Era di ritorno dall'università. Per quel giorno non aveva detto nulla a Minho riguardo a cosa avrebbe fatto, poiché l'altro ragazzo era uscito con i suoi amici durante la mattinata, siccome non aveva lezione. Non lo era venuto a prendere all'università, e forse sarebbe stato fuori per il resto della giornata. Ma a Jisung non dispiaceva. Lo rendeva felice sapere che si stesse divertendo.

In ogni modo, apprezzava quel momento di solitudine mentre camminava, i raggi del sole che lo riscaldavano, non troppo da fargli caldo, e il leggero venticello autunnale che gli spettinava i capelli.

Ormai mancava poco per arrivare a casa, e la sua mente era ora piena di idee su cosa avrebbe potuto mangiare se Minho non fosse già arrivato. Non era mai stato un cuoco particolarmente abile, ma avrebbe fatto del suo meglio.

Nel mezzo dei suoi pensieri, però, una mano si appoggiò sul suo braccio. La testa di Jisung si girò di scatto, incontrando gli occhi di una persona che non era entusiasta di vedere.

–Devi venire con noi.

Il suo sangue si gelò, nonostante il sole colpisse in pieno il suo intero corpo. La sensazione di spensieratezza fu ribaltata completamente, si sentiva come se qualcuno lo avesse messo a testa in giù. La presa sul suo braccio, che in realtà era così leggera, bruciava come una scottatura, in contrasto con i brividi che gli stavano facendo venire la pelle d'oca. Era tutto e niente allo stesso tempo. Aveva paura, era terrorizzato.

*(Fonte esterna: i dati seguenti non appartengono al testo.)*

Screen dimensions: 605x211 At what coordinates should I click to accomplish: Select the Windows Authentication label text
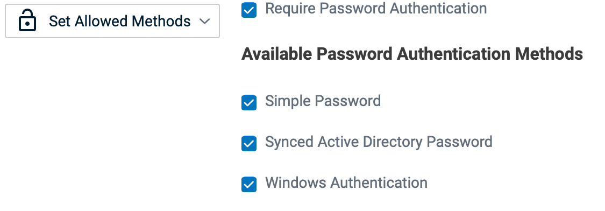click(x=346, y=183)
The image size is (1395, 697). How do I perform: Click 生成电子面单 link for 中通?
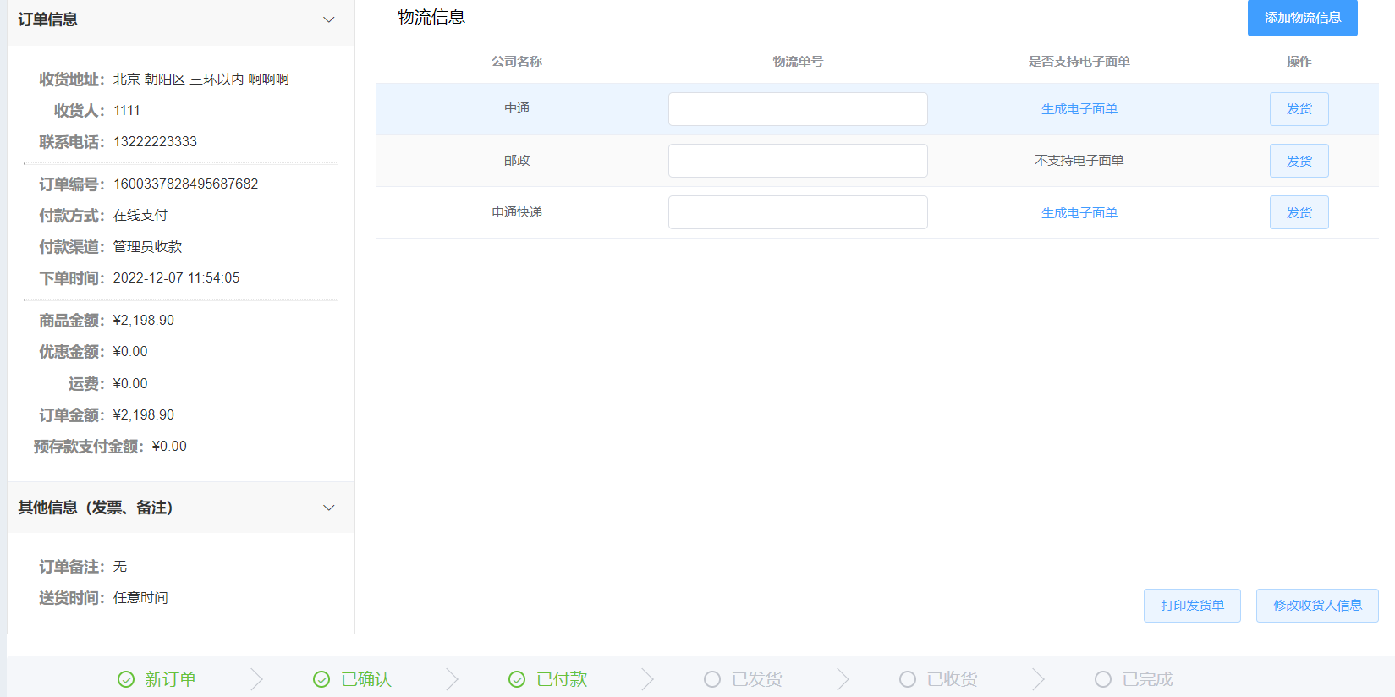pyautogui.click(x=1079, y=109)
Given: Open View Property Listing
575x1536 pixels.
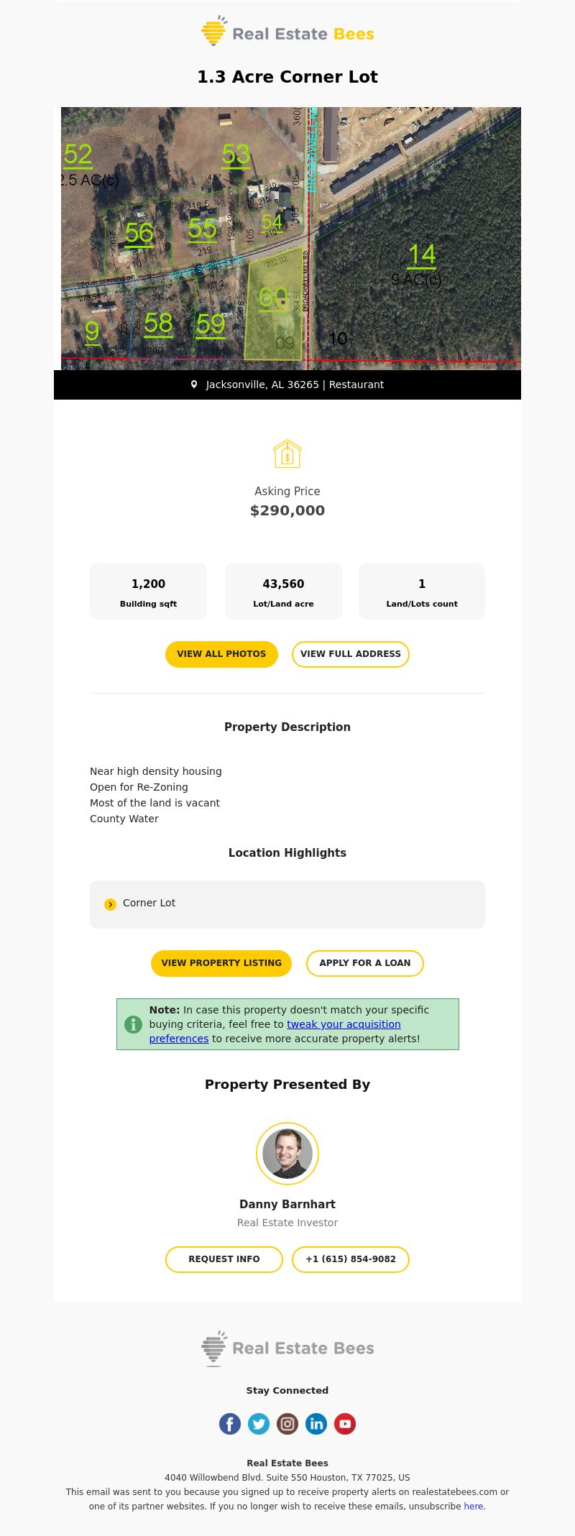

I capelli biondi del ragazzo alla sua sinistra si spostarono per un attimo dai suoi occhi castani. Quelli erano occhi amichevoli, puri, innocenti. Come potevano appartenere a qualcuno del genere?

–Non cercare di ribellarti.– disse poi, mentre qualcun altro sfiorava la sua spalla destra.

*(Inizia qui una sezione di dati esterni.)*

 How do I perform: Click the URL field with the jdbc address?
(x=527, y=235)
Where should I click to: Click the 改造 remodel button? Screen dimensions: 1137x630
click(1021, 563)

Jisung non sapeva neppure se sarebbe stato in grado di fuggire, se solo ci avesse provato. La sua voce era bloccata, una forza invisibile sulla sua gola, lo stringeva forte, facendolo soffocare.

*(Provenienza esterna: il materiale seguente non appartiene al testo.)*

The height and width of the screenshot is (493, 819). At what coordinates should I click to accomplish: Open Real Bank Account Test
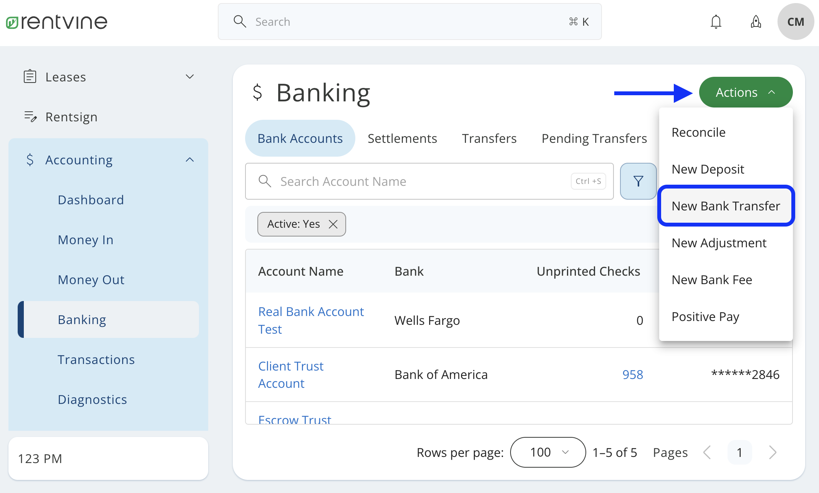(311, 320)
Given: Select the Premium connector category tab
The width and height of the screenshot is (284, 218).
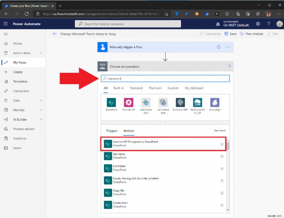Looking at the screenshot, I should coord(155,88).
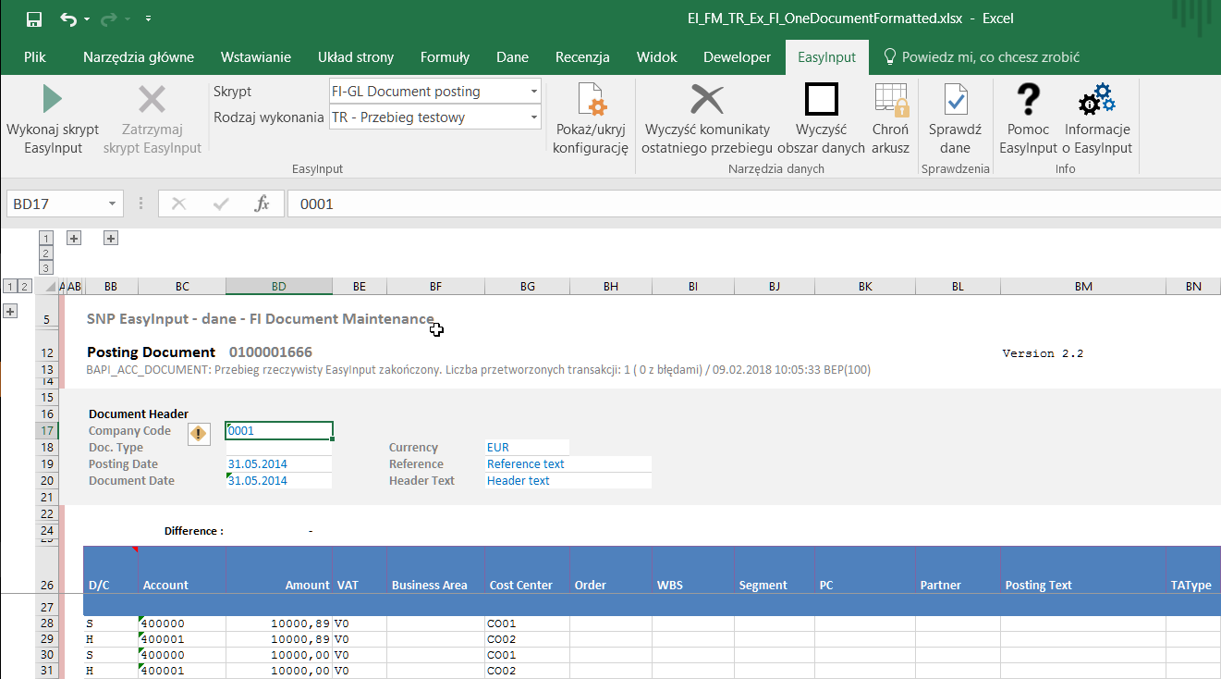The height and width of the screenshot is (679, 1221).
Task: Open the Skrypt dropdown showing FI-GL Document posting
Action: click(x=533, y=91)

–Perché..?– sussurrò, la sua voce tremante.

–Non ti faremo nulla, ma devi venire con noi.– mormorò il ragazzo alla sua sinistra.

Non voleva tornare in quel posto. Non voleva farlo. Ma i suoi piedi non potevano far altro se non procedere, quasi sincronizzati con quelli dei suoi "cacciatori". Perché era lui la preda. Lo sarebbe sempre stato.

–Perché?– ripeté.

Nessuna lacrima uscì dai suoi occhi. Era paralizzato. Il suo corpo, la sua mente. Seguivano soltanto ciò che pareva la cosa più facile da fare. Cercava conforto in una circostanza in cui non ce n'era neppure una goccia. Neppure l'ombra. Neppure un'apparenza.

Era cruda, la realtà. Per quanto le parole dolci di Minho cercassero di rassicurarlo sul contrario. Era tutto così freddo.

Nessuno avrebbe potuto salvarlo in quel momento. I suoi occhi vuoti e alti, qualche volta davanti a sé, qualche volta sul cielo, non riuscivano a descrivere ciò che provava dentro di sé. Perché in realtà, in quegli istanti, il suo cuore batteva fortissimo, ma si sentiva come se fosse immobile. Come se avesse smesso di farlo, e fosse per lui ormai giunta la fine.

–Perché?– ripeté un'ultima volta, seguendo i due ragazzi verso un vicolo nascosto, in cui era parcheggiata un'auto.

Rimasero in silenzio, fermandosi davanti a una delle portiere posteriori e aprendola. Uno dei due si sporse all'interno, afferrando qualcosa che Jisung non aveva neppure la forza di identificare.